Class 2 Device Recall Halyard, Ballard, Avanos 1500 Flex Heat and Moisture Exchanger

• Date Initiated by Firm: September 04, 2020
• Create Date: October 06, 2020
• Recall Status: Terminated on February 10, 2023
• Recall Number: Z-0059-2021
• Recall Event ID: 86417
• Product Classification: Condenser, heat and moisture (artificial nose) - Product Code BYD
• Product: 1500 Flex Heat and Moisture Exchanger, Catalog Reference 150 - Product Usage: Heat Moisture Exchangers (HM Es) are designed to enhance humification of ventilator-dependent and non-ventilator dependent patients in critical care, home care and anesthesia.

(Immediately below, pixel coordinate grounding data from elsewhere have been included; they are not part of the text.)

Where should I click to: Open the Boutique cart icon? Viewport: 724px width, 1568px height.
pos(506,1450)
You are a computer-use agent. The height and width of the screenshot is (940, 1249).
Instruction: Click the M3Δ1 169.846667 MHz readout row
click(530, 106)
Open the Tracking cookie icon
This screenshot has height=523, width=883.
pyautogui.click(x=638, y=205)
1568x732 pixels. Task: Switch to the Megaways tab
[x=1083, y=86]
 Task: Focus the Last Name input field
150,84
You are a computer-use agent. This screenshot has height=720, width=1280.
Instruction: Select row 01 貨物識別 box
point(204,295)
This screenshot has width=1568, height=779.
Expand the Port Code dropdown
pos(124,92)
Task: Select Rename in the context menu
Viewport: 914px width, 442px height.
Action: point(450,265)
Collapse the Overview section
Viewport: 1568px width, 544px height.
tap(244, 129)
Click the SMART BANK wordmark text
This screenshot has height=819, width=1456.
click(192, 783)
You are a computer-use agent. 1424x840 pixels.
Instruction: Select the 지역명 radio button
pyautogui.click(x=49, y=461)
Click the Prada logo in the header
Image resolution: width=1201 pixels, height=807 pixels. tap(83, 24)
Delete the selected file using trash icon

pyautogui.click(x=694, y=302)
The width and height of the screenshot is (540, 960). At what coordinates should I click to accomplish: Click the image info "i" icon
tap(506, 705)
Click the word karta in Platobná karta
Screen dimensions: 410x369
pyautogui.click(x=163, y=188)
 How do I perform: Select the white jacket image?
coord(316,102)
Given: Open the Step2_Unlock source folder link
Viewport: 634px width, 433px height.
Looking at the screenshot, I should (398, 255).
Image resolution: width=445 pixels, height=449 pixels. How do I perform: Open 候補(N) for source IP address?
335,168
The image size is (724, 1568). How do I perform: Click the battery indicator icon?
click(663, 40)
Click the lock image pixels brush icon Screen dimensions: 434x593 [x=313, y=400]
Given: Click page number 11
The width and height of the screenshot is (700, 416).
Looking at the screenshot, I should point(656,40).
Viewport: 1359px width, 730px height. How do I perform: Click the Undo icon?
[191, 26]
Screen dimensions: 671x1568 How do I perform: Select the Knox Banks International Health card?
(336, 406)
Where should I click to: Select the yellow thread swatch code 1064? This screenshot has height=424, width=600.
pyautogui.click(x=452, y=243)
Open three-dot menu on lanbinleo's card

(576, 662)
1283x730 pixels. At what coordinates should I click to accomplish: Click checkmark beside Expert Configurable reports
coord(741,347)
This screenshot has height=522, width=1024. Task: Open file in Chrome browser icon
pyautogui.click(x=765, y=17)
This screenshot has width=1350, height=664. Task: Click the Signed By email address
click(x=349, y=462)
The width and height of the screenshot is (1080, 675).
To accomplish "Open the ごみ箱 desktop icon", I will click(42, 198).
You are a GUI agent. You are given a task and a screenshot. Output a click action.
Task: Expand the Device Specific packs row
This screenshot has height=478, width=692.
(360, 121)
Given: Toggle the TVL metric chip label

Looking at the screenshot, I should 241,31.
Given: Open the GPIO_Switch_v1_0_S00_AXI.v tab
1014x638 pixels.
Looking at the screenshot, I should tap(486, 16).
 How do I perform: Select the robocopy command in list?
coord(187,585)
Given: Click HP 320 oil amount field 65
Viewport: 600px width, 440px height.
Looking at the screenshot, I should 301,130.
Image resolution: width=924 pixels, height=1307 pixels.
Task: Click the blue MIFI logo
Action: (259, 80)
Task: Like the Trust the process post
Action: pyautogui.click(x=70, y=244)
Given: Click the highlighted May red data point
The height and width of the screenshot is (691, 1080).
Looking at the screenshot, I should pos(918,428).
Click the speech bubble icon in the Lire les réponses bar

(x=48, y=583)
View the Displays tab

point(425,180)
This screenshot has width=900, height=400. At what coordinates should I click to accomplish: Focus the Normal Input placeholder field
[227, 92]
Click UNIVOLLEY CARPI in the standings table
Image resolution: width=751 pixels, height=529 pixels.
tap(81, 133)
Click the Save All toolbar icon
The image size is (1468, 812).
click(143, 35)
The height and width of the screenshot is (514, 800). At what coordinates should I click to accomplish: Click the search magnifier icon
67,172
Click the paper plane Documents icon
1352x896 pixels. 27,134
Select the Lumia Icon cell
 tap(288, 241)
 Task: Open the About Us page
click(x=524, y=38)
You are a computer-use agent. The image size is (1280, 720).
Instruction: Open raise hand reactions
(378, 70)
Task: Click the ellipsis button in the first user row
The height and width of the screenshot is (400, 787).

• Code Information: SAP 109381602, Lots: 2018-09-25 2018-11-20 2018-12-10 2018-12-20 2019-01-03 2019-02-20 2019-03-20 2019-04-15 2019-05-30 2019-06-25 2019-08- 15 2019-09-05 2019- 11-05 2019-11-25 *** SAP 109381603, Lots 2019-12-20 2020-04-30 2020-05-15 2020-05-20 2020-06-15 2020-06-30
• Recalling Firm/ Manufacturer: AB ULAX ; Merkuriusgatan 8; Motala Sweden
• Manufacturer Reason for Recall: Firm has received 6 complaints that the Heat Moisture Exchanger (HME) disconnected from the closed respiratory circuit during use. If the HME separates, the ventilator circuit may not provide adequate ventilation to the patient, potentially resulting in lack of oxygen leading to hypoxia or death.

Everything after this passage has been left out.